→ **Exercise**
Nothing but the lines from the one with "Expand the Probit Plot to fullscreen" through the end of the records may appear in the answer, each reproduced exactly, pictures omitted.

→ **Source information**
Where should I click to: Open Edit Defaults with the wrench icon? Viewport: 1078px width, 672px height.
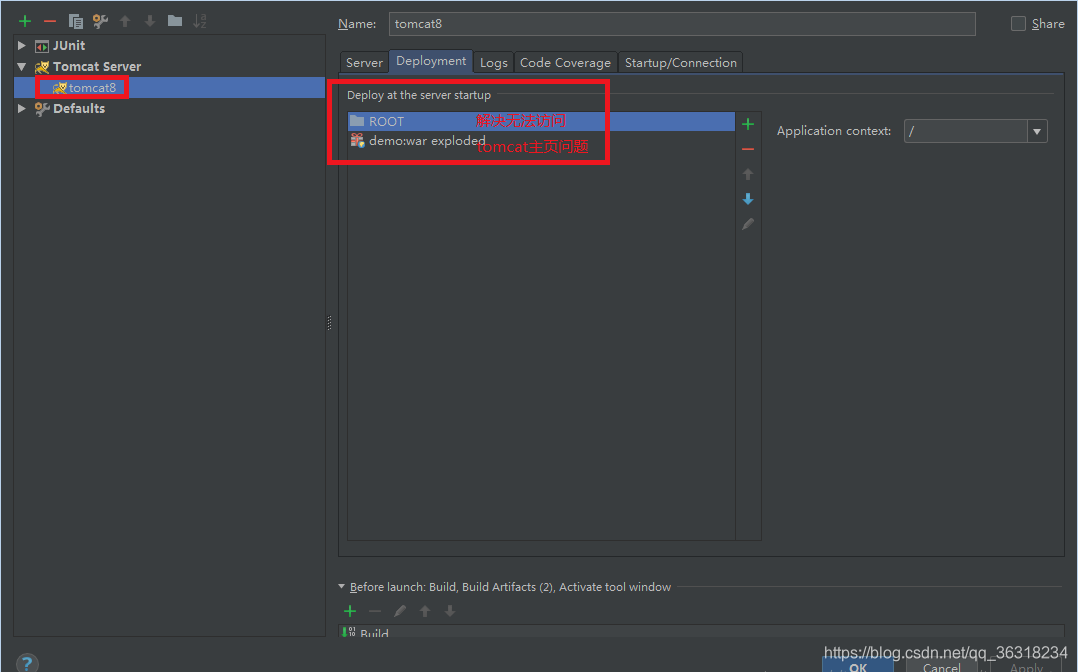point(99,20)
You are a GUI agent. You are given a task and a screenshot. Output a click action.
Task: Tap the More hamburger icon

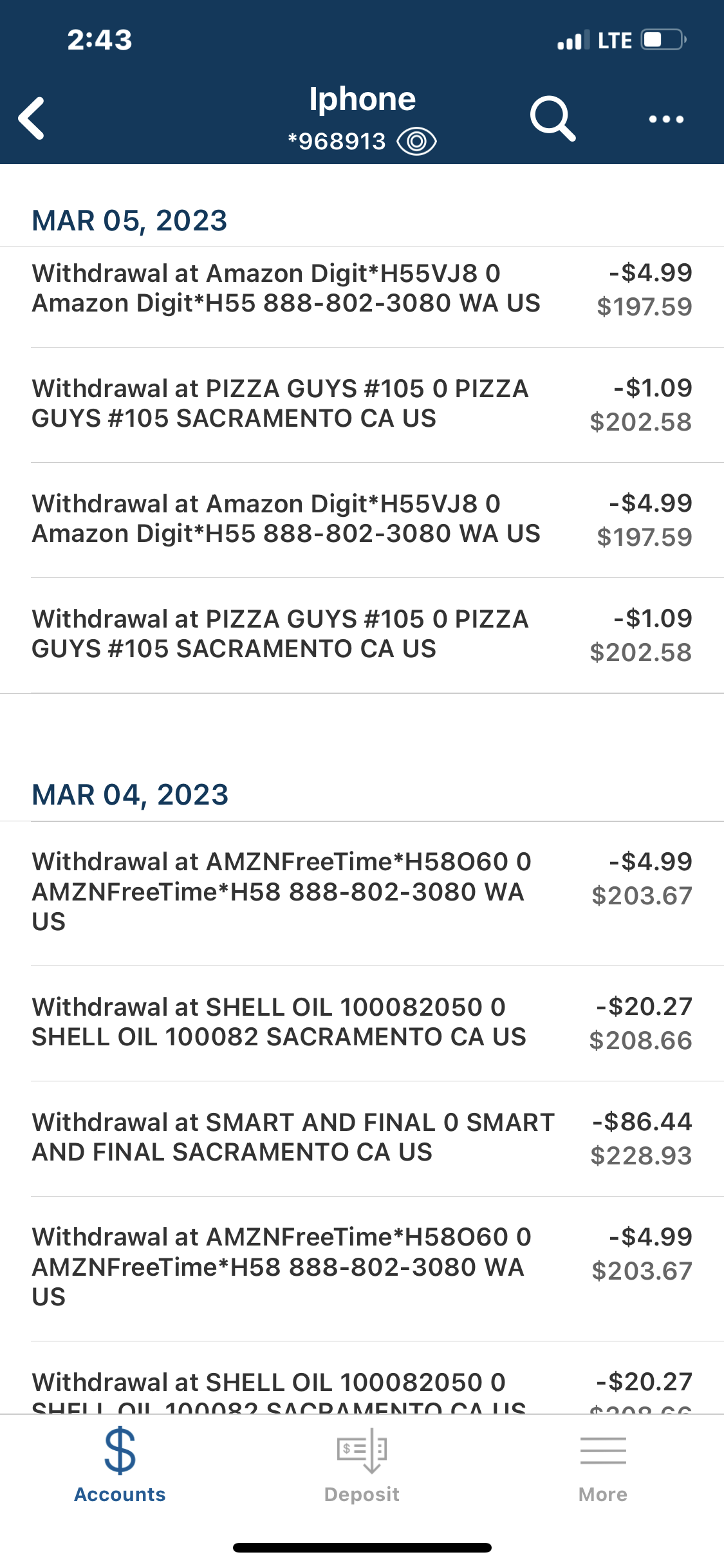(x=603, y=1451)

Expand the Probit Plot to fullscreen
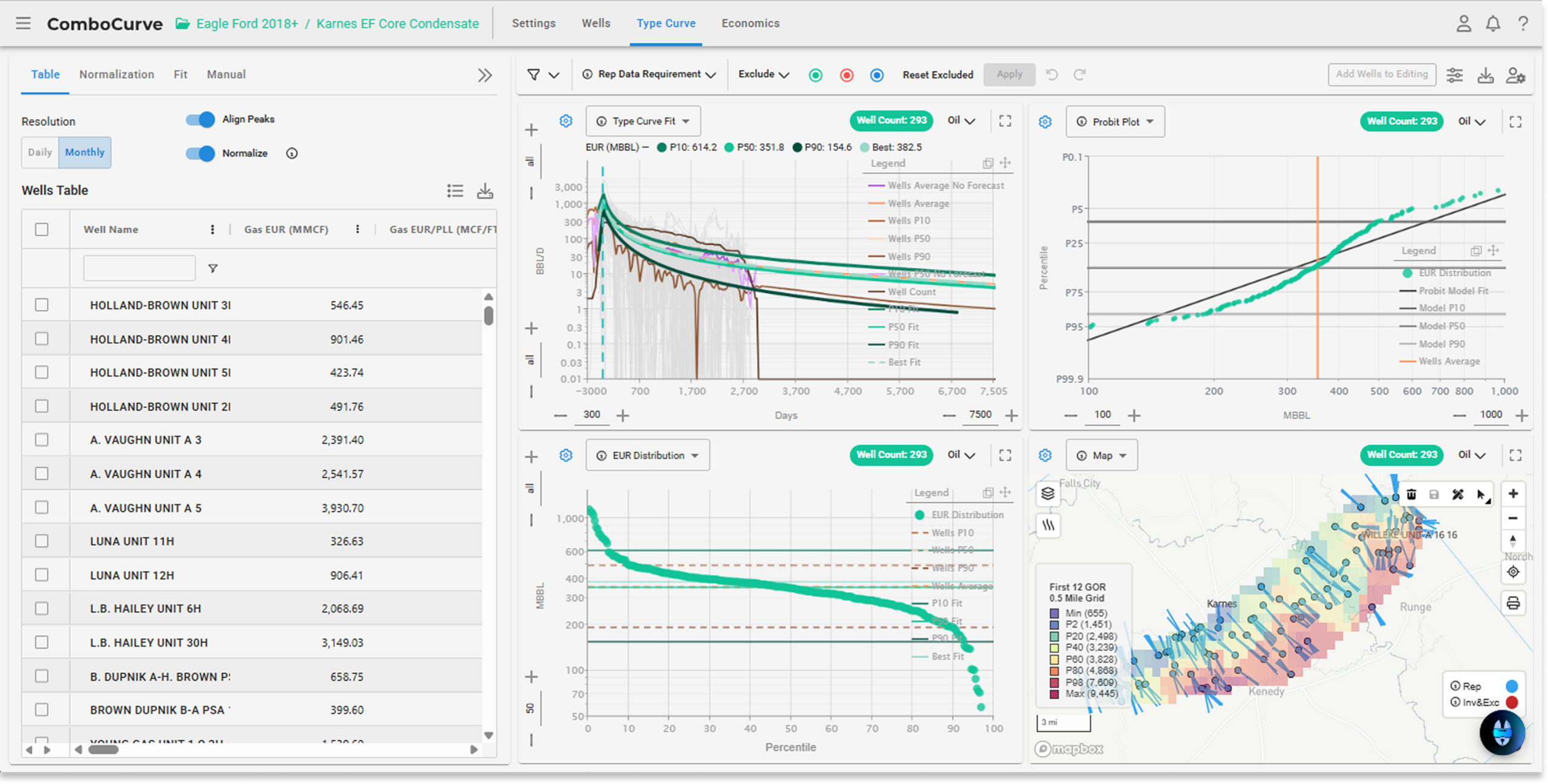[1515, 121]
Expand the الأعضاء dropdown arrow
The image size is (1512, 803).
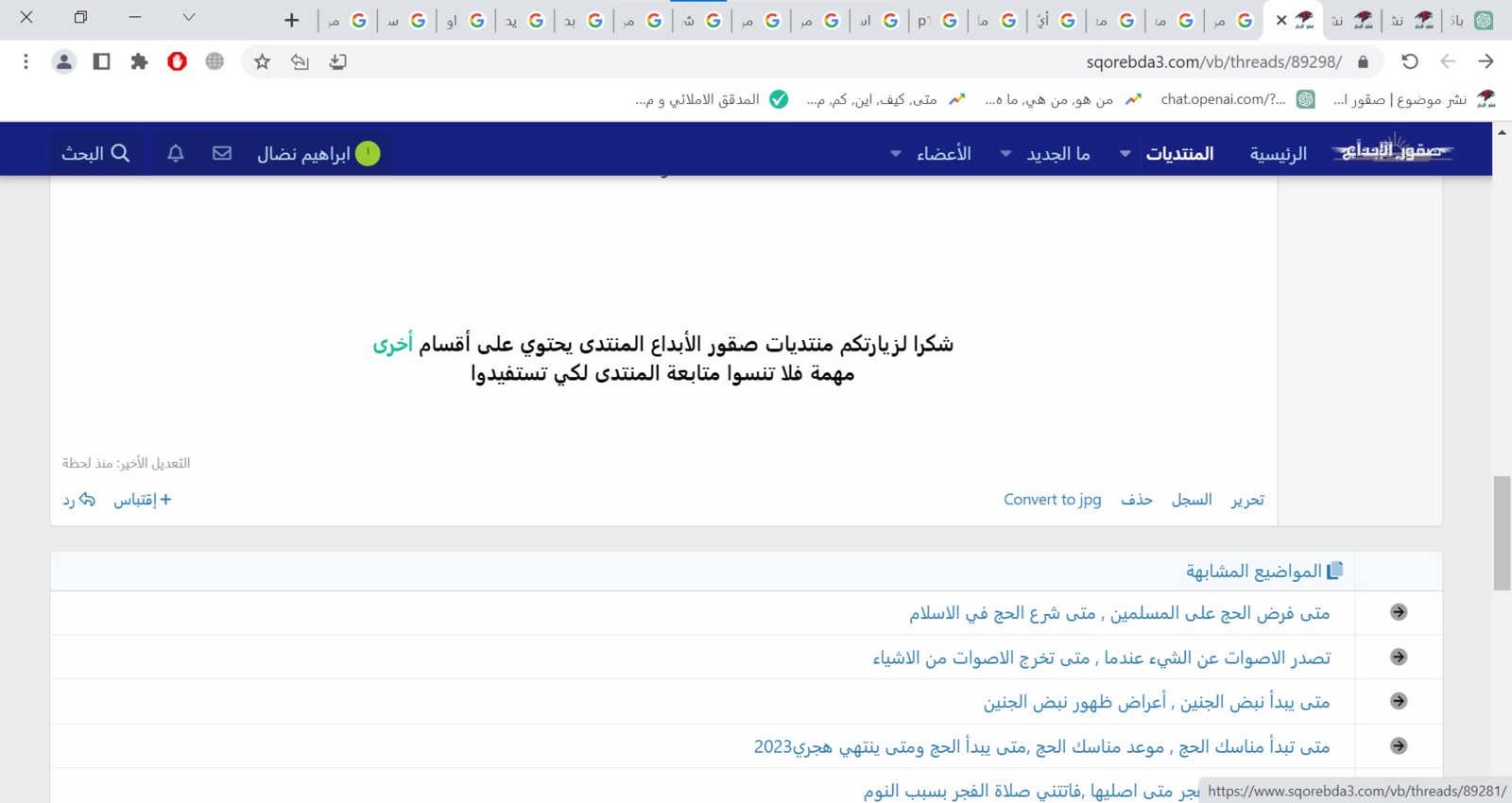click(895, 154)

→ **Task answer**
Expand the Probit Plot to fullscreen
[1515, 121]
Expand the الأعضاء dropdown arrow
The image size is (1512, 803).
click(895, 154)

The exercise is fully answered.